WHAT IS BEING ASKED:
Reproduce the records below exactly, but only between the lines holding "This screenshot has width=1479, height=812." and "Given: Click the refresh credentials icon", inclusive.

Top of GIVEN INFORMATION

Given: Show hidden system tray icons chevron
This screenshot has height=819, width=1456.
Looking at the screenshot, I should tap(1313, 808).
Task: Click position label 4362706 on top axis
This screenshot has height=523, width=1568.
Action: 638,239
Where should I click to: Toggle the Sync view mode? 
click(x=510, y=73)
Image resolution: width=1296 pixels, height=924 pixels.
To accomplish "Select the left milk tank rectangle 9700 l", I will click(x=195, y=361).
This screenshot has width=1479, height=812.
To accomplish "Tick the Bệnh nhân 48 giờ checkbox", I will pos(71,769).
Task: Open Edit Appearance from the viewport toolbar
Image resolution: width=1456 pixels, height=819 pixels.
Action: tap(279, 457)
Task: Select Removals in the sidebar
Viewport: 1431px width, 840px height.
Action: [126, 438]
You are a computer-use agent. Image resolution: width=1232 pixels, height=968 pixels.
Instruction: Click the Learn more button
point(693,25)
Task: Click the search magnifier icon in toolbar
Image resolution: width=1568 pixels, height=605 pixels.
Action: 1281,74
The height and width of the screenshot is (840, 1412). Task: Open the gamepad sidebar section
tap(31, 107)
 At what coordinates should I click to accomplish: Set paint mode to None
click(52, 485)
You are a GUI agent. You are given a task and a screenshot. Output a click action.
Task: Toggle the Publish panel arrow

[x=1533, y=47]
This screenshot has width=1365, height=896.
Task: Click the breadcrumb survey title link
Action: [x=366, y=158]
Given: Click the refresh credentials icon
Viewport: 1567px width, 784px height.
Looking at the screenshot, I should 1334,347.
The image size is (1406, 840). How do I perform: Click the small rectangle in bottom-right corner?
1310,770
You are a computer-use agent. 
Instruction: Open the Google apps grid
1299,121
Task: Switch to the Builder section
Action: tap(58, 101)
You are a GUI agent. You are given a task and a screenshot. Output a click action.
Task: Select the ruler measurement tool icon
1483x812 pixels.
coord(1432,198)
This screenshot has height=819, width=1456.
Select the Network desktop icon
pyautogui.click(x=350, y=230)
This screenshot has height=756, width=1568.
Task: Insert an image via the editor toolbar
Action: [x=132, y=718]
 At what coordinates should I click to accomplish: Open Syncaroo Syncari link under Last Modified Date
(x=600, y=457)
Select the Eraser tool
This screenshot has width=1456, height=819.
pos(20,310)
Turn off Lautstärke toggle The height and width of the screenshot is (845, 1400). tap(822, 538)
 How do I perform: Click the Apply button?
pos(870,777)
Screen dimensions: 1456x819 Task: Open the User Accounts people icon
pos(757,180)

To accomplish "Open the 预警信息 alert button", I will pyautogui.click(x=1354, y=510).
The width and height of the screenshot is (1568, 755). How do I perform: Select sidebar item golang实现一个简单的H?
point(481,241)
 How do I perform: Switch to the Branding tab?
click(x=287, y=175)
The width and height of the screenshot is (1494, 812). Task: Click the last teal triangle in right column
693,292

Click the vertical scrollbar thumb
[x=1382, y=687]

Bottom of GIVEN INFORMATION

PROBLEM SOLUTION:
This screenshot has width=1479, height=812.
To accomplish "Tick the Bệnh nhân 48 giờ checkbox", I will pos(71,769).
Task: Open Edit Appearance from the viewport toolbar
Image resolution: width=1456 pixels, height=819 pixels.
Action: tap(279, 457)
Task: Select Removals in the sidebar
Viewport: 1431px width, 840px height.
Action: [126, 438]
You are a computer-use agent. Image resolution: width=1232 pixels, height=968 pixels.
Instruction: Click the Learn more button
point(693,25)
Task: Click the search magnifier icon in toolbar
Image resolution: width=1568 pixels, height=605 pixels.
Action: 1281,74
The height and width of the screenshot is (840, 1412). Task: Open the gamepad sidebar section
tap(31, 107)
 At what coordinates should I click to accomplish: Set paint mode to None
click(52, 485)
You are a GUI agent. You are given a task and a screenshot. Output a click action.
Task: Toggle the Publish panel arrow

[x=1533, y=47]
This screenshot has width=1365, height=896.
Task: Click the breadcrumb survey title link
Action: [x=366, y=158]
Given: Click the refresh credentials icon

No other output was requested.